EXCERPTED PASSAGE:
+ + + + +

When the Emancipation Proclamation was signed less than 8 percent of the African-American population lived in the Northeast or Midwest. Even by 1900, approximately 90 percent of all African- Americans still resided in the South. However, migration from the South has long been a significant feature of black history. An early exodus from the South occurred between 1879 and 1881, when about 60,000 African-Americans moved into Kansas and others settled in the Oklahoma Indian Territories in search of social and economic freedom.
In the early decades of the twentieth century, movement of blacks to the North increased tremendously. The reasons for this "Great Migration," as it came to be called, are complex. Thousands of African-Americans left the South to escape sharecropping, worsening economic conditions, and the lynch mob. They sought higher wages, better homes, and political rights. Between 1940 and 1970 continued migration transformed the country's African-American population from a predominately southern, rural group to a northern, urban one.

+ + + + +

SUPPLIED INFORMATION:
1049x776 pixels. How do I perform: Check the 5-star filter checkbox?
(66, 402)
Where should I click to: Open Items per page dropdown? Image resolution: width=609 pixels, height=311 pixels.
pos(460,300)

+ + + + +

TASKS TO CARRY OUT:
• a. Rewrite the passage on Black migration from the South, beginning at the words "When the Emancipation" and stopping after "and economic freedom.", with "departure" in place of "exodus".
• b. Translate this sentence from the passage on Black migration into Spanish: "They sought higher wages, better homes, and political rights."
• c. Extend the passage on Black migration from the South, picking up after its final sentence.

RESULTS:
• a.
When the Emancipation Proclamation was signed less than 8 percent of the African-American population lived in the Northeast or Midwest. Even by 1900, approximately 90 percent of all African- Americans still resided in the South. However, migration from the South has long been a significant feature of black history. An early departure from the South occurred between 1879 and 1881, when about 60,000 African-Americans moved into Kansas and others settled in the Oklahoma Indian Territories in search of social and economic freedom.

• b. Buscaban salarios más altos, mejores viviendas y derechos políticos.

• c.
The movement of African-Americans within the United States continues today. Further research in the Library's general and special collections could help assess how migration affected social and economic changes in individual cities, towns, neighborhoods, and even families.
Maps As Tools in Tracing Migration Patterns [chart][map] |
Maps and atlases are useful tools in tracing migration patterns.
Probably the first atlases to include maps portraying the distribution of
blacks in the United States were statistical ones based on United States
censuses. The bar graph from the eleventh census shows the percentage of
whites and blacks for sixteen states at each census from 1790 to 1890. The
map shows the proportion of colored people (a term used to include blacks,
Chinese, Japanese, and Indians) and their distribution and density per square
mile.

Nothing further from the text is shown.